## Votre objectif
Reprenez le texte sur la lutte antinucléaire à Erdeven après sa dernière phrase et rédigez-en la suite.

## Texte du document
PETIT HISTORIQUE DE LA LUTTE ANTI‑NUCLEAIRE A ERDEVEN EN BRETAGNE (MORBIHAN)

 

QUI DIT HISTORIQUE DE LA LUTTE A ERDEVEN DIT HISTORIQUE DU CRIN (Comité Régional d'Information Nucléaire) ET AUSSI HISTORIQUE DE LA POPULATION D'ERDEVEN.

 

En effet le CRIN est à l'origine de la lutte anti‑nucléaire en Bretagne mais comme il est issu de la population, qu'il a travaillé avec elle, évolué avec elle et gagné une bataille avec elle, on ne les dissociera pas. Car c'est là que réside toute la dynamique et l'impact de la lutte en Bretagne : une participation massive, active et constante de tous à l'activité d'un groupe pour informer d'abord la population des dangers du nucléaire, pour la défendre ensuite contre l'arbitraire d'une décision contraire à sa volonté.

 

Mais pourquoi cette réaction énergique et inattendue des gens d'Erdeven ? Sept ou huit centrales fonctionnent en France ou fonctionneront d'ici 1980. Mais construites dans l'indifférence générale, au mépris des plus légitimes inquiétudes des plus concernés, ne provoquant qu'une contestation très localisée, très écologique, leur implantation n'avait troublé ni les foules, ni les milieux scientifiques, encore moins les responsables politiques.

 

Que s'est-il passé à Erdeven où tout se serait passé comme ailleurs : population à peine informée, séduite par la patente, enquête d'utilité publique escamotée, décision municipale prise en un mois sans aucune information scientifique pour les élus.

 

Il faut noter tout de suite que sur le plan national dans les milieux scientifiques informés, l'annonce du programme nucléaire Messmer (200 tranches de 1000 MW d'ici l’an 2000 et le choix de la filière américaine Westinghouse au dépens de la filière française) faisait hurler. Mais ces hurlements étaient ouatés par le grand tapage gouvernemental du chantage à la crise énergétique (pétrole) et les belles affirmations de renforcement de sécurité, etc... ce qui rendait la contestation écologique inacceptable car anti‑scientiste, passéiste, voire mystique (l’Apocalypse Nucléaire).

 

Ceci ne touchait pas la commune d'Erdeven et ses environs :

Région à la foi rurale, maritime, ostréicole et touristique, il n’y a pas ici de pollution. Une plage superbe et déserte (protégée par une servitude militaire) accueille des milliers de touristes et de gens du pays. C’est le site choisi par EDF. La population très peu politisée y est très attachée à son sol, à la mer, à l’environnement intact, à la nature qui est pour elle sa ressource essentielle d'existence. Pas de réflexe écologique intellectuel. La NATURE ici C'EST LA VIE !

## Données étudiées

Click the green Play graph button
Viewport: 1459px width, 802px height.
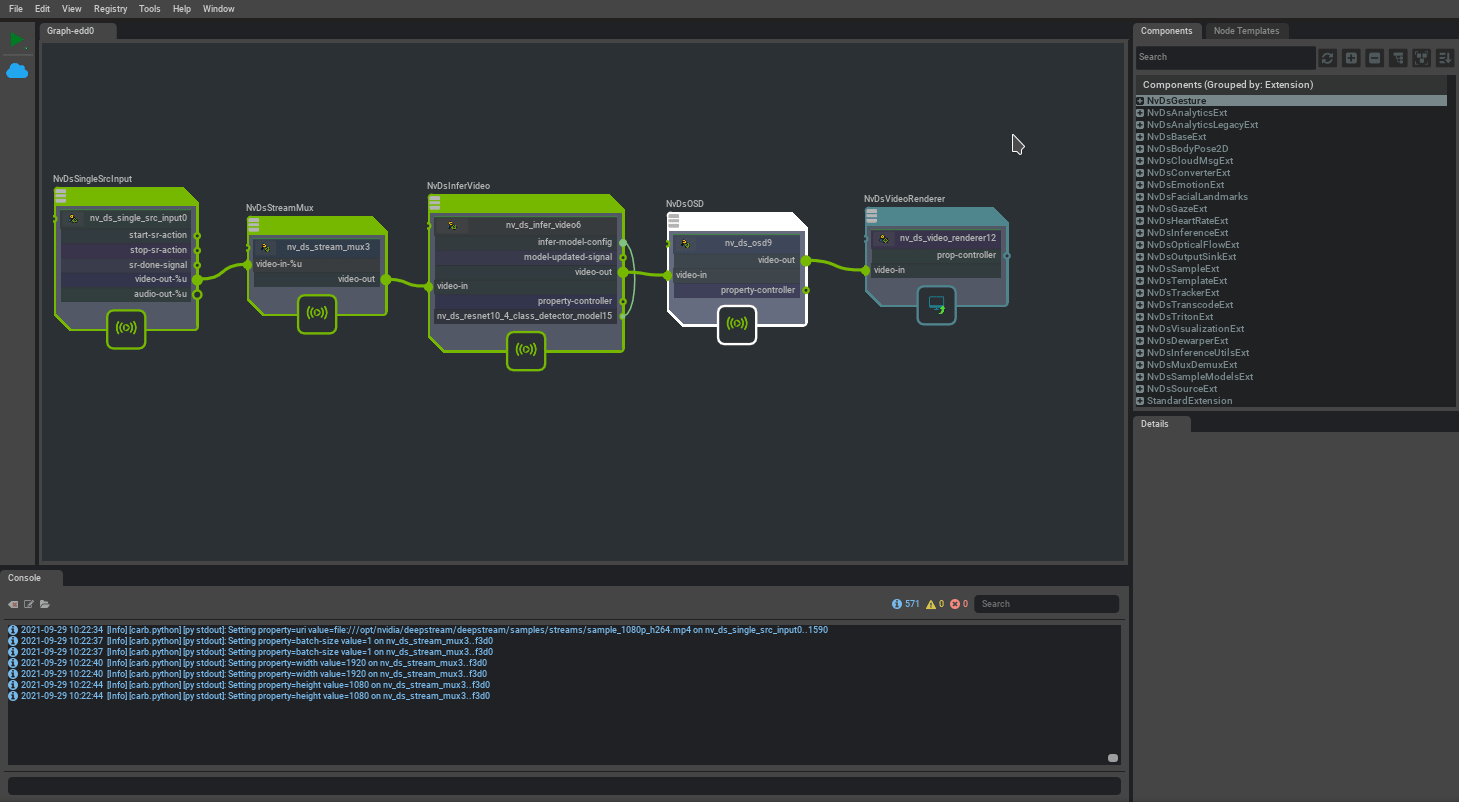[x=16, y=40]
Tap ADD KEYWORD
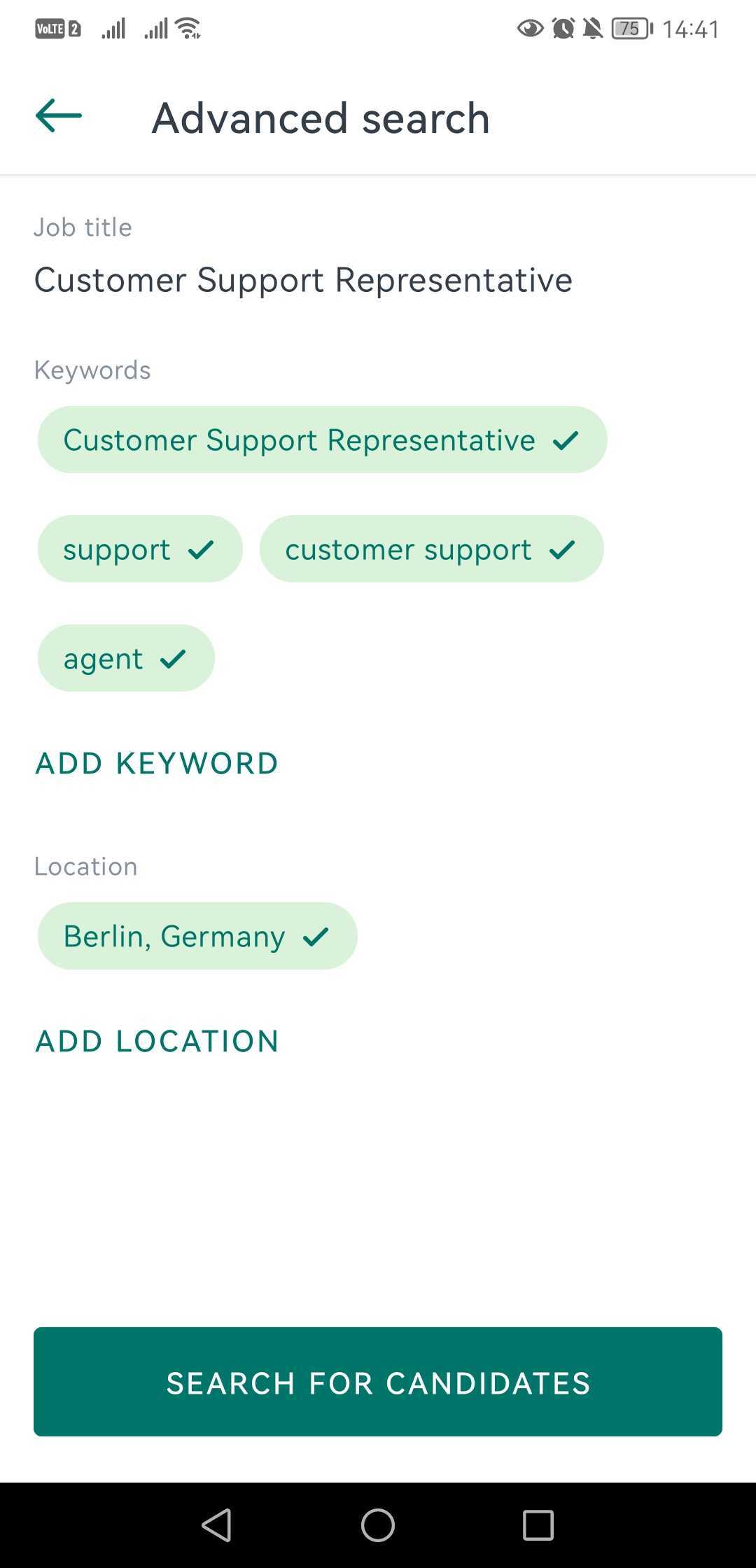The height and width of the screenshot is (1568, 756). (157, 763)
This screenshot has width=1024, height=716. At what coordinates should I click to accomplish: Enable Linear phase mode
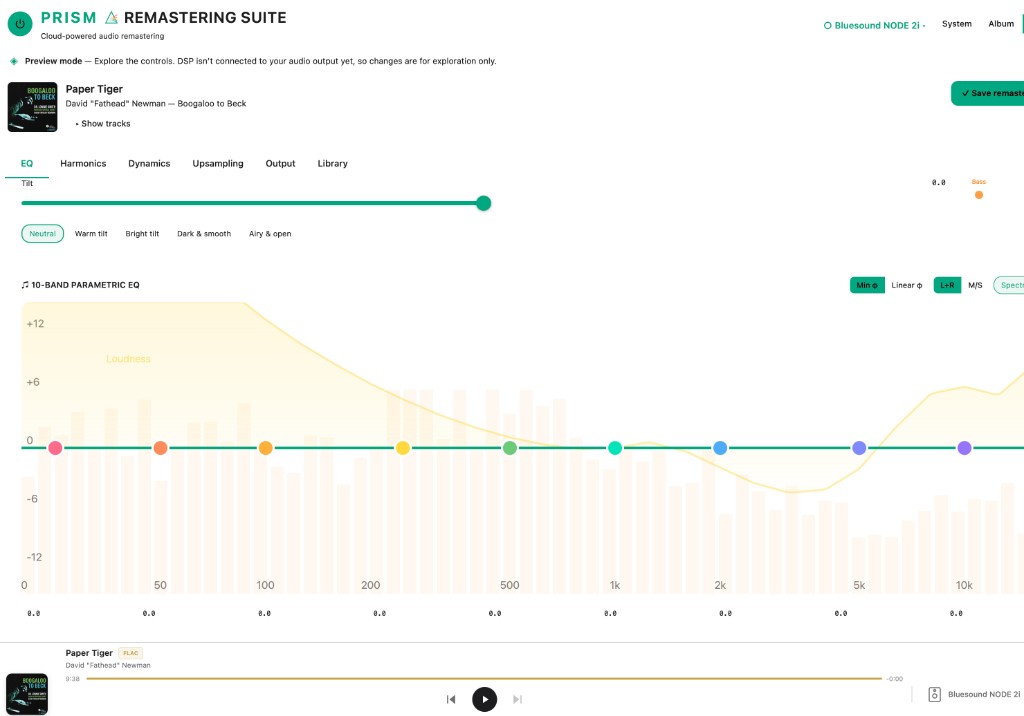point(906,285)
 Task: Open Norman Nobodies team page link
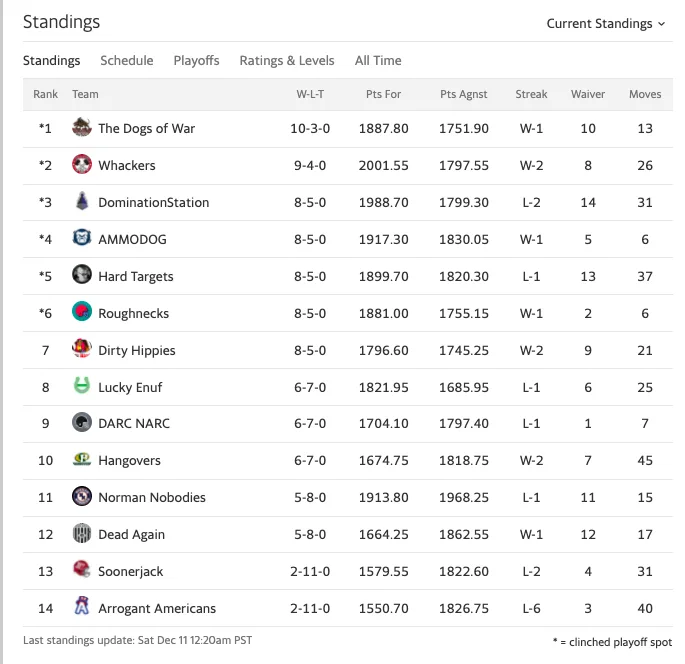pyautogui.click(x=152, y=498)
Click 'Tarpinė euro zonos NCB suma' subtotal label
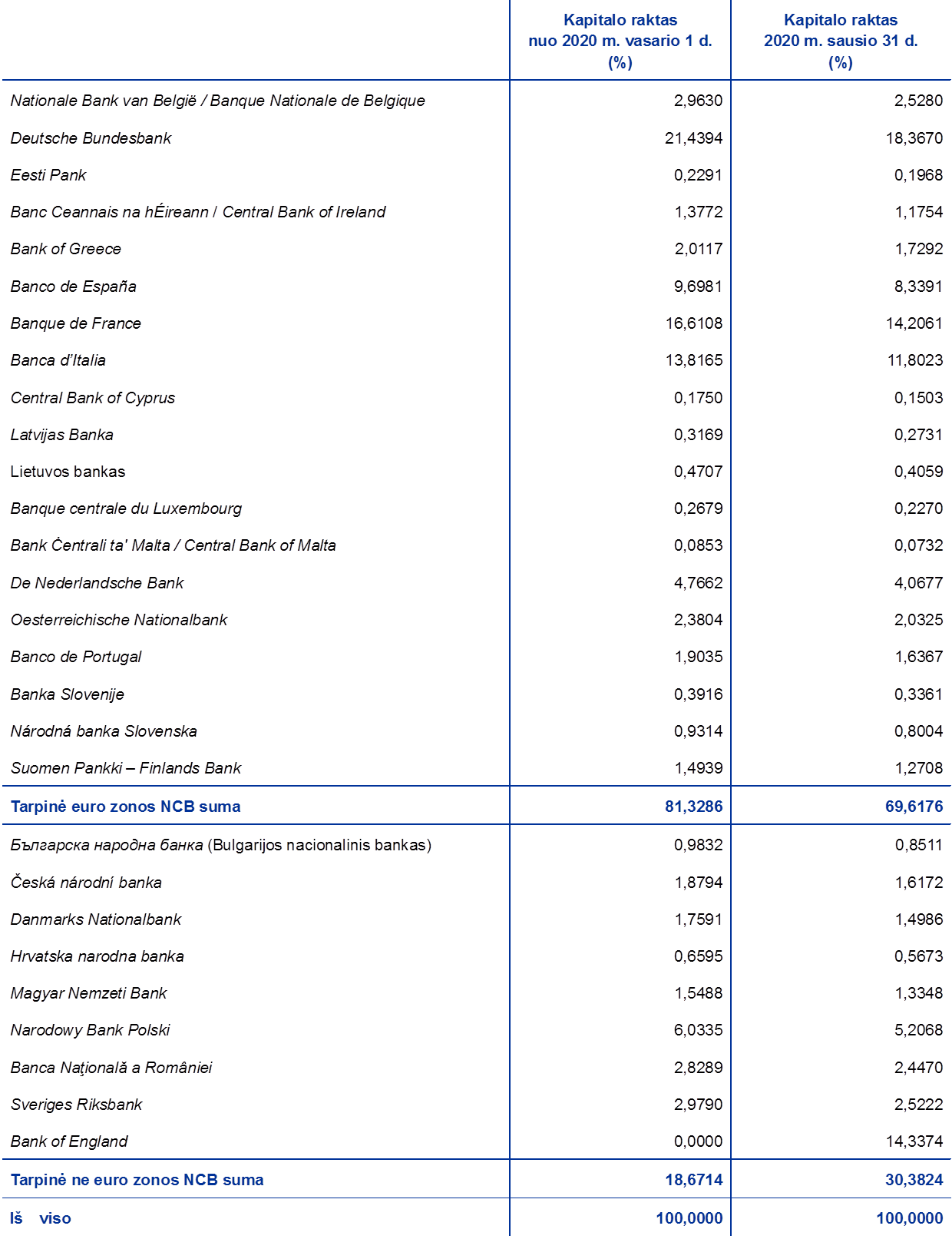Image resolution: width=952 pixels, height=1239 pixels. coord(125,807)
==
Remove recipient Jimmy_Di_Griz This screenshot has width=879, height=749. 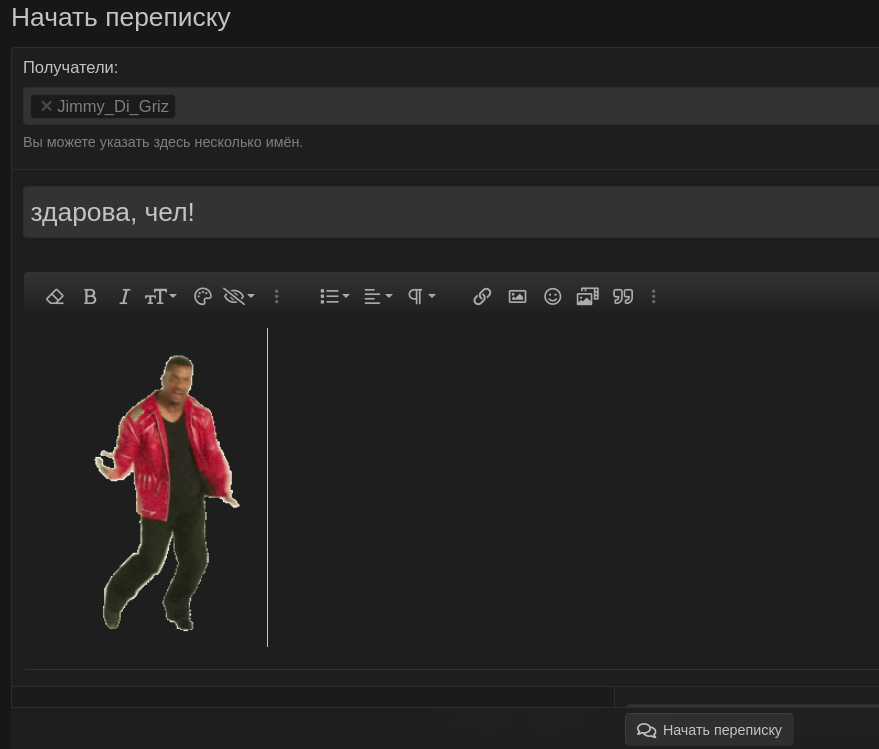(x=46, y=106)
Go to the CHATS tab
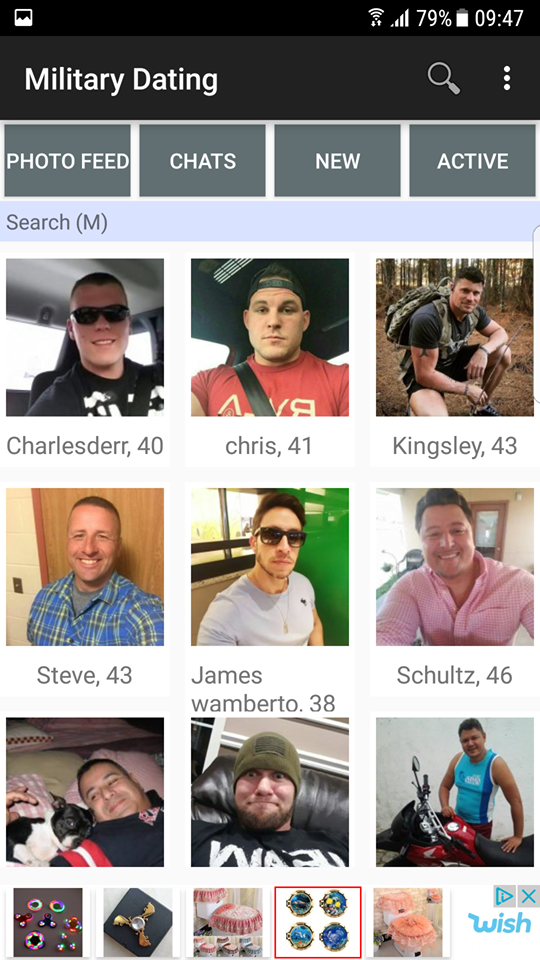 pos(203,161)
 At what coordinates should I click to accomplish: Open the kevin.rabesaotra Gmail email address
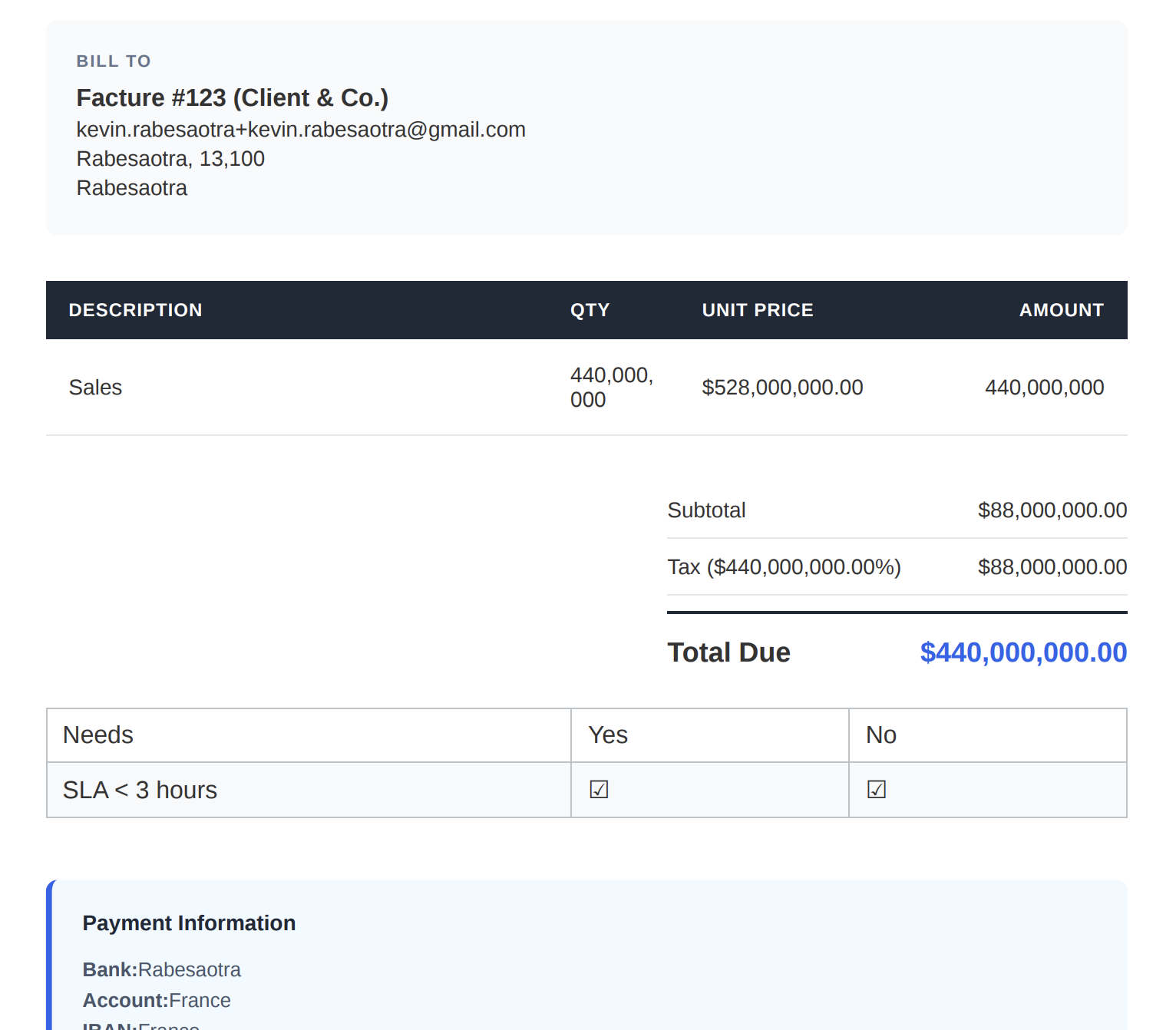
* * *
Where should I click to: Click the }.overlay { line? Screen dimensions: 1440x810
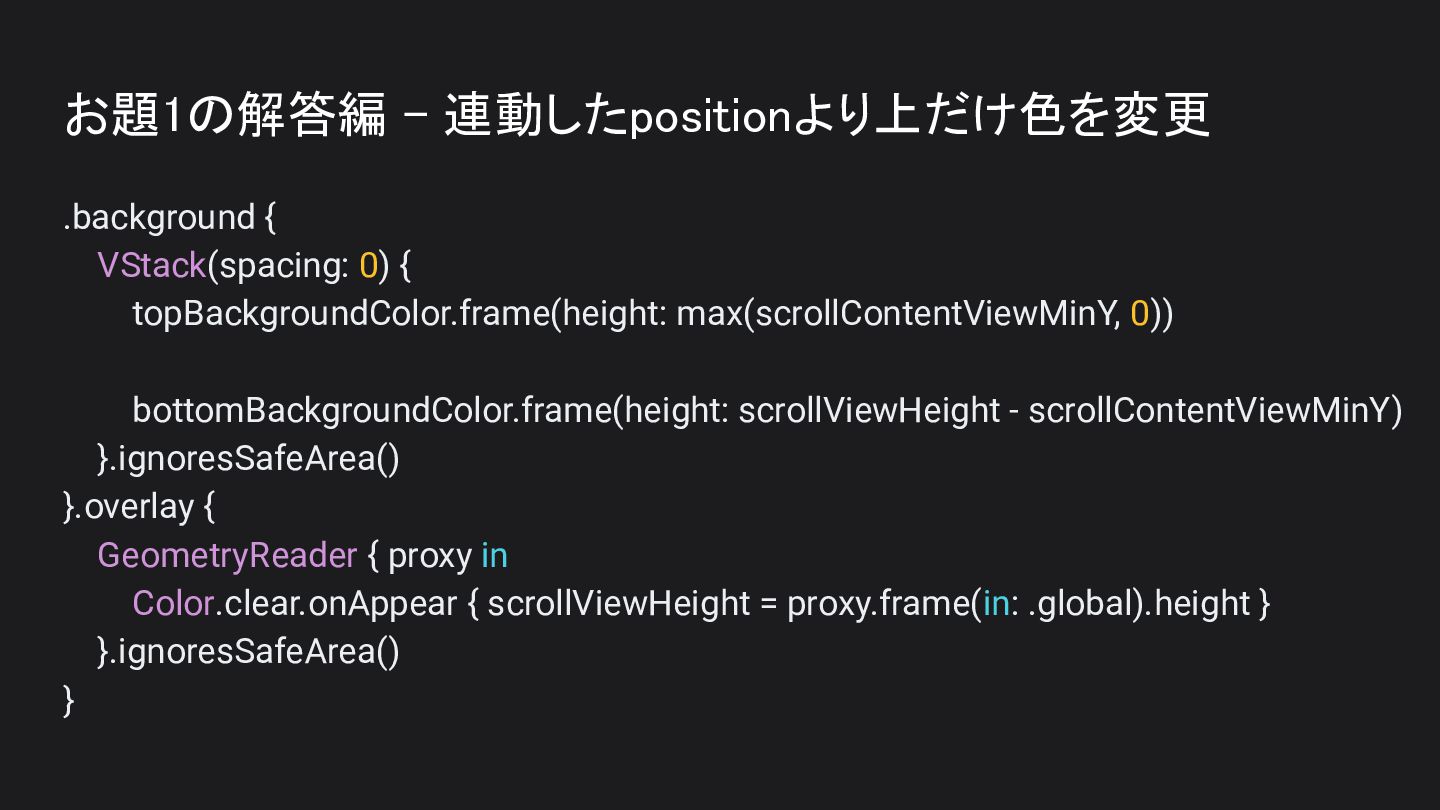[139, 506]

## Zone de réponse
Dès l'annonce de la centrale d'Erdeven - Novembre 74 -, une poignée de personnes de la population d'Erdeven, d'Etel le port voisin, de Belz, créent le CRIN dont le but est d'informer sur les dangers du nucléaire. C'est une association "indépendante de tout parti politique" qui va, dans un électorat traditionnellement de droite, provoquer des remises en question fondamentales.

L'efficacité de l'information du CRIN est due à des impératifs de lutte qui ont été très vite bien compris par les membres du CRIN : Il s'agissait pour des gens simples, s'adressant à des gens simples, de diffuser une information pourtant complexe, très vite, complètement, dans un esprit ouvert et au plus grand nombre.

 

Cela a fortement motivé les gens du CRIN et leur a fait trouver un style de réunion, de contacts, de diffusion, de rapports humains et sociaux, nouveaux…

 

 

FEVRIER 75

Sur les 10 communes (favorables), 10 votent NON A LA CENTRALE, poussées par la pression populaire.

 

PAQUES 75

Une grande fête anti-nucléaire a lieu à ERDEVEN sur le site de la centrale. 15 000 personnes y participent. C’est un événement en BRETAGNE dont la presse régionale et nationale s’emparent avec étonnement.

A partir de ce moment, la concertation et la prise de conscience anti-nucléaire prend des proportions dépassant le cadre breton. Les élus locaux des autres sites bretons et vendéens sont contraints de refuser la centrale. Les élus régionaux prennent des positions ambiguës : OUI… MAIS.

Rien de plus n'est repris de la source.